* _TASK INSTRUCTIONS_
Write out each line below exactly as it appears.

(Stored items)
Segment Open
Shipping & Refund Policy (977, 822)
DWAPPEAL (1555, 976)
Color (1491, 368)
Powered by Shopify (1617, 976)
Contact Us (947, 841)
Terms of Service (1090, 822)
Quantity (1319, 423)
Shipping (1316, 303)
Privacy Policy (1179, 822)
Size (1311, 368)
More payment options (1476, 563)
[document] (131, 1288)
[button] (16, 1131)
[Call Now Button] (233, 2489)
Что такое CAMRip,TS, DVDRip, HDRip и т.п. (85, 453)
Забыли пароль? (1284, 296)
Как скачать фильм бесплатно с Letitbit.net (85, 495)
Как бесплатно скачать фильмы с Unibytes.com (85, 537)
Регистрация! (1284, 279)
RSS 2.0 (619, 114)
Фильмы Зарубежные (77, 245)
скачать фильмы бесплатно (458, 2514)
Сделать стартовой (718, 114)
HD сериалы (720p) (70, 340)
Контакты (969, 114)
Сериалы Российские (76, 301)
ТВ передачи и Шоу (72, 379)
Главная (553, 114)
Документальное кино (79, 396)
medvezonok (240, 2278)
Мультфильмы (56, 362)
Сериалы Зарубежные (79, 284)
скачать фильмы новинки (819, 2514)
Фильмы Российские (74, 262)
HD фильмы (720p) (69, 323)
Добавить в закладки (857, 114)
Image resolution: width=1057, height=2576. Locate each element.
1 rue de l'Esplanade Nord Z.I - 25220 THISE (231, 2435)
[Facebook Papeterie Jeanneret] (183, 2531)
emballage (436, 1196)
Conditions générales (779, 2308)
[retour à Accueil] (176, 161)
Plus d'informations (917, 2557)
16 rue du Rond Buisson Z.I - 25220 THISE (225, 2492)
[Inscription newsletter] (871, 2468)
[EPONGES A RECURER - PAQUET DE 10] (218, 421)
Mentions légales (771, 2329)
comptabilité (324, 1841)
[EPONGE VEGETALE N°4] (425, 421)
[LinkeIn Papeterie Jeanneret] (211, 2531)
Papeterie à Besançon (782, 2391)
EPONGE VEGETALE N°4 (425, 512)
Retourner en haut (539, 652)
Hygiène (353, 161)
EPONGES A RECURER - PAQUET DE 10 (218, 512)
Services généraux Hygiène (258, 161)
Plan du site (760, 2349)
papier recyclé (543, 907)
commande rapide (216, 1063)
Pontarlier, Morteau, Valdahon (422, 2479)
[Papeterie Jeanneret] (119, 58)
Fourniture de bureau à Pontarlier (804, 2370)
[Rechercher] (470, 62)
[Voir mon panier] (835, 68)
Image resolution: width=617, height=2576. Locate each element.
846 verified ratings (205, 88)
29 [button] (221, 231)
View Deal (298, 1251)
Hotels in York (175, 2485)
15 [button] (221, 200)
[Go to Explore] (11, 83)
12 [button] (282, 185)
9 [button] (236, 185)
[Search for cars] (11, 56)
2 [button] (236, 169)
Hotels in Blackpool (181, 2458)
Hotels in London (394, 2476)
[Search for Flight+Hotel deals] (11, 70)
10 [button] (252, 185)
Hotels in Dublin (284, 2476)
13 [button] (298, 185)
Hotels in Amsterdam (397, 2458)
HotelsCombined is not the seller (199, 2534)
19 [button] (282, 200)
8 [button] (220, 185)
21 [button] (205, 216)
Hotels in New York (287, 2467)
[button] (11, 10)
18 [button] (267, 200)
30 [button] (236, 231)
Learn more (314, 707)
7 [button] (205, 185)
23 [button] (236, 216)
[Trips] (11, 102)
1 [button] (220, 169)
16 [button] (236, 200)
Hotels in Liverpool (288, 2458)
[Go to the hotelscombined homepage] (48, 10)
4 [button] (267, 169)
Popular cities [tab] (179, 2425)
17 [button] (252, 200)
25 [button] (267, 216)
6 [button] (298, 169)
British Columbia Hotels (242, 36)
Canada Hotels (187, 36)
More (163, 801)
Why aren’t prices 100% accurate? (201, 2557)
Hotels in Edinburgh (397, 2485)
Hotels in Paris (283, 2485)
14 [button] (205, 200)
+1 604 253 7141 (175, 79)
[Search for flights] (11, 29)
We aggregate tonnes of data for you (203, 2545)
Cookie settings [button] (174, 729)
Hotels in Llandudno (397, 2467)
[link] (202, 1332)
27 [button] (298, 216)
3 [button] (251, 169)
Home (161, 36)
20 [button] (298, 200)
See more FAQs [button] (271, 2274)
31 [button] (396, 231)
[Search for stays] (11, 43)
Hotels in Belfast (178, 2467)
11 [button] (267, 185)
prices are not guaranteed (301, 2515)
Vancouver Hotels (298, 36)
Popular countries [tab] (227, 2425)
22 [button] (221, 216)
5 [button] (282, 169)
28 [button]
Segment Closed
* _RESPONSE_
Shipping & Refund Policy (977, 822)
DWAPPEAL (1555, 976)
Color (1491, 368)
Powered by Shopify (1617, 976)
Contact Us (947, 841)
Terms of Service (1090, 822)
Quantity (1319, 423)
Shipping (1316, 303)
Privacy Policy (1179, 822)
Size (1311, 368)
More payment options (1476, 563)
[document] (131, 1288)
[button] (16, 1131)
[Call Now Button] (233, 2489)
Что такое CAMRip,TS, DVDRip, HDRip и т.п. (85, 453)
Забыли пароль? (1284, 296)
Как скачать фильм бесплатно с Letitbit.net (85, 495)
Как бесплатно скачать фильмы с Unibytes.com (85, 537)
Регистрация! (1284, 279)
RSS 2.0 (619, 114)
Фильмы Зарубежные (77, 245)
скачать фильмы бесплатно (458, 2514)
Сделать стартовой (718, 114)
HD сериалы (720p) (70, 340)
Контакты (969, 114)
Сериалы Российские (76, 301)
ТВ передачи и Шоу (72, 379)
Главная (553, 114)
Документальное кино (79, 396)
medvezonok (240, 2278)
Мультфильмы (56, 362)
Сериалы Зарубежные (79, 284)
скачать фильмы новинки (819, 2514)
Фильмы Российские (74, 262)
HD фильмы (720p) (69, 323)
Добавить в закладки (857, 114)
Image resolution: width=1057, height=2576. Locate each element.
1 rue de l'Esplanade Nord Z.I - 25220 THISE (231, 2435)
[Facebook Papeterie Jeanneret] (183, 2531)
emballage (436, 1196)
Conditions générales (779, 2308)
[retour à Accueil] (176, 161)
Plus d'informations (917, 2557)
16 rue du Rond Buisson Z.I - 25220 THISE (225, 2492)
[Inscription newsletter] (871, 2468)
[EPONGES A RECURER - PAQUET DE 10] (218, 421)
Mentions légales (771, 2329)
comptabilité (324, 1841)
[EPONGE VEGETALE N°4] (425, 421)
[LinkeIn Papeterie Jeanneret] (211, 2531)
Papeterie à Besançon (782, 2391)
EPONGE VEGETALE N°4 (425, 512)
Retourner en haut (539, 652)
Hygiène (353, 161)
EPONGES A RECURER - PAQUET DE 10 (218, 512)
Services généraux Hygiène (258, 161)
Plan du site (760, 2349)
papier recyclé (543, 907)
commande rapide (216, 1063)
Pontarlier, Morteau, Valdahon (422, 2479)
[Papeterie Jeanneret] (119, 58)
Fourniture de bureau à Pontarlier (804, 2370)
[Rechercher] (470, 62)
[Voir mon panier] (835, 68)
Image resolution: width=617, height=2576. Locate each element.
846 verified ratings (205, 88)
29 [button] (221, 231)
View Deal (298, 1251)
Hotels in York (175, 2485)
15 [button] (221, 200)
[Go to Explore] (11, 83)
12 [button] (282, 185)
9 [button] (236, 185)
[Search for cars] (11, 56)
2 [button] (236, 169)
Hotels in Blackpool (181, 2458)
Hotels in London (394, 2476)
[Search for Flight+Hotel deals] (11, 70)
10 [button] (252, 185)
Hotels in Dublin (284, 2476)
13 [button] (298, 185)
Hotels in Amsterdam (397, 2458)
HotelsCombined is not the seller (199, 2534)
19 [button] (282, 200)
8 [button] (220, 185)
21 [button] (205, 216)
Hotels in New York (287, 2467)
[button] (11, 10)
18 [button] (267, 200)
30 [button] (236, 231)
Learn more (314, 707)
7 [button] (205, 185)
23 [button] (236, 216)
[Trips] (11, 102)
1 [button] (220, 169)
16 [button] (236, 200)
Hotels in Liverpool (288, 2458)
[Go to the hotelscombined homepage] (48, 10)
4 [button] (267, 169)
Popular cities [tab] (179, 2425)
17 [button] (252, 200)
25 [button] (267, 216)
6 [button] (298, 169)
British Columbia Hotels (242, 36)
Canada Hotels (187, 36)
More (163, 801)
Why aren’t prices 100% accurate? (201, 2557)
Hotels in Edinburgh (397, 2485)
Hotels in Paris (283, 2485)
14 [button] (205, 200)
+1 604 253 7141 (175, 79)
[Search for flights] (11, 29)
We aggregate tonnes of data for you (203, 2545)
Cookie settings [button] (174, 729)
Hotels in Llandudno (397, 2467)
[link] (202, 1332)
27 [button] (298, 216)
3 [button] (251, 169)
Home (161, 36)
20 [button] (298, 200)
See more FAQs [button] (271, 2274)
31 [button] (396, 231)
[Search for stays] (11, 43)
Hotels in Belfast (178, 2467)
11 [button] (267, 185)
prices are not guaranteed (301, 2515)
Vancouver Hotels (298, 36)
Popular countries [tab] (227, 2425)
22 [button] (221, 216)
5 [button] (282, 169)
28 [button]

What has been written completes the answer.